Template for Courses s1

1. Title: Vector Space Projections

2. Credit Structure (L-T-P-Cr): 3 0 0 3

3. Course Code:

4. Program/Semester: PhD/MTech

5. Category: Science Elective

6. Prerequisites: Linear Algebra/Digital Signal Processing

7. Foundation for:

8. Abstract Content:

Problems of digital filter design to Sudoku solver can be formulated in terms of projections onto convex/non-convex sets. This course aims at introducing the concepts and method of projections onto convex sets, a Hilbert space approach to solving problems of constraint feasibility. Many convergent iterative algorithms already in existence are vector-space projection algorithms. Objective of this course is to develop formalism for a large number of similar problems. This course will help students in developing a unified perspective towards solving constraint feasibility problems.

Optional:

9. Suggested Text/s:

[1] L. Debnath and P. Mikusinski. Hilbert Spaces with Applications. Elsevier Academic Press, 2005.

[2] H. Stark and Y. Yang. Vector space projections: a numerical approach to signal and image processing, neural nets, and optics. Wiley series in telecommunications and signal processing. Wiley, 1998.

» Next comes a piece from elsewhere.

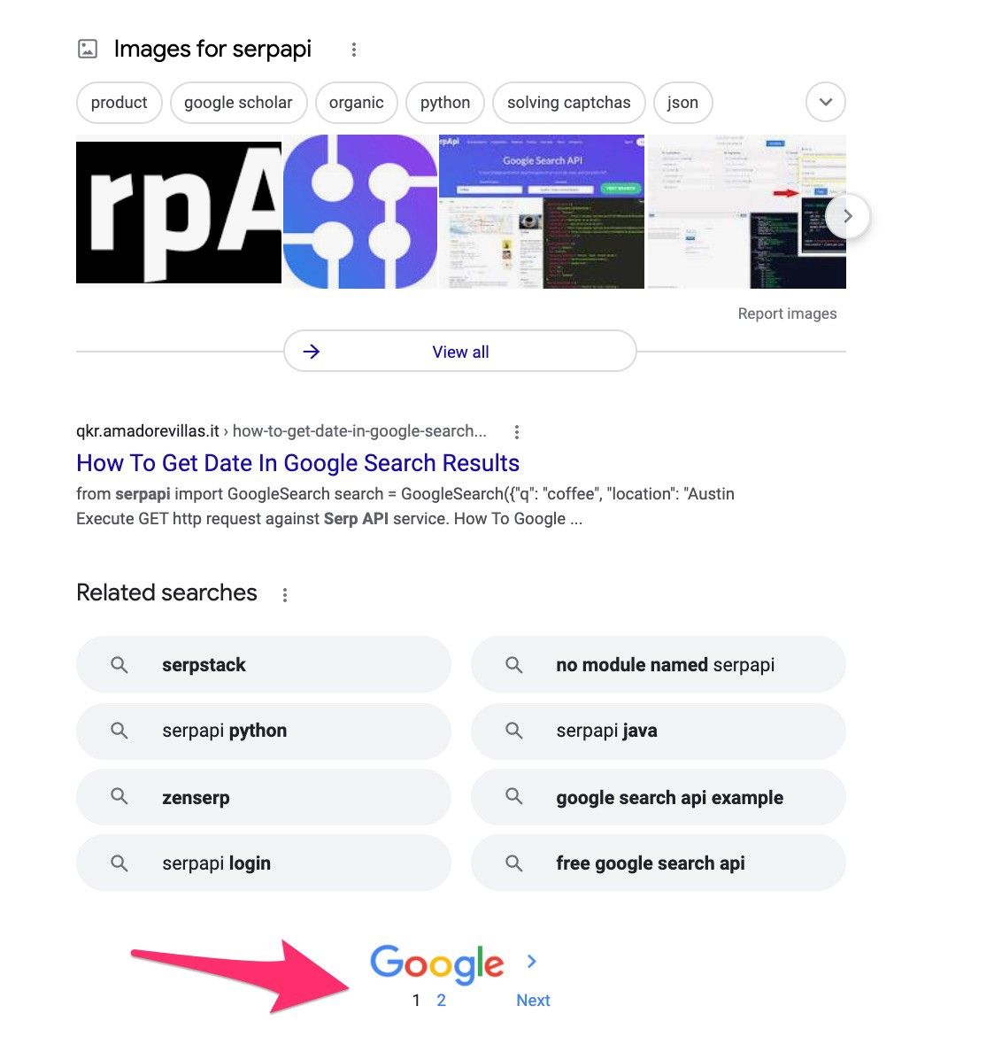Click the Next pagination link

click(533, 1000)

[3] D. G. Luenberger. Optimization by Vector Space Methods, John Wiley & Sons, 1968

[4] S. Boyd and L. Vandenberghe. Convex Optimization, Cambridge University Press, 2004.

10. Detailed Contents:

1. Vector Space Concepts (~ 8 lectures) a. Vector Spaces b. Normed Vector Spaces c. Inner Product Spaces d. Hilbert Spaces 2. Projections onto Convex Sets (~ 10 lectures) a. Convex Set b. Projection c. Properties of Projections d. Fundamental Theory of POCS e. POCS Algorithm and Its Numerical Aspects f. Elementary Projectors i. Linear Type Constraints ii. Error Type Constraints iii. Similarity Constraints iv. Time/Frequency Domain Constraints 3. Solutions of Linear Equations (~3 lectures) a. Convex-Set Formulation b. Convergence c. Minimum Distance Property d. Hybrid Algorithm e. Computed Tomography and Resolution Enhancement

4. Generalized Projections (~7 lectures) a. Convex versus Non-Convex Sets b. Theory of Generalized Projection c. Generalized Projection Algorithm in a Product Vector Space

5. Applications (~ 12 lectures) (a) Communications Non-uniform Sampling, Digital Filters, Estimation of Probability Density Functions, Beam Forming, Color Matching, Blind De-convolution (b) Neural Nets, Image Processing Learning in Multi-Layer Nets, Projection Method Learning Rule, Image Compression, Image Sharpening, Noise Smoothing, Image Synthesis, Restoration of Blurred and Noisy Images, High-Resolution Image Restoration (c) Introduction to Convex Optimization and applications to Signal Processing

11. Outcomes and Objectives:

Outcomes: (a) students will get introduced to Hilbert space and concepts of functional analysis (b) students will learn to include constraints in the engineering design problems (c) students will write a term paper on POCS methods for one of the application area.

12. Comments:

The course is divided into five basic modules as prescribed above. The fifth module is a project based learning module. It comprises of applications from various domains, and depending upon the student's interest a subset of applications will be selected for discussion. Students are also expected to take up a project during the course which will be based on the methods developed/learnt in the class. Beginning part of the course deals with the theory of Hilbert spaces and convex sets. Book by L. Debnath on Hilbert spaces and its application, [1], will be referred for developing concepts of Hilbert space. The rest of the course is mostly exploratory and will be taught from the book titled Vector Space Projections by Henry Stark and Youngyi Yang [2]. The book by Boyd [4] will be referred to for the part on introduction to convex optimization along with the book by Luenberger [3].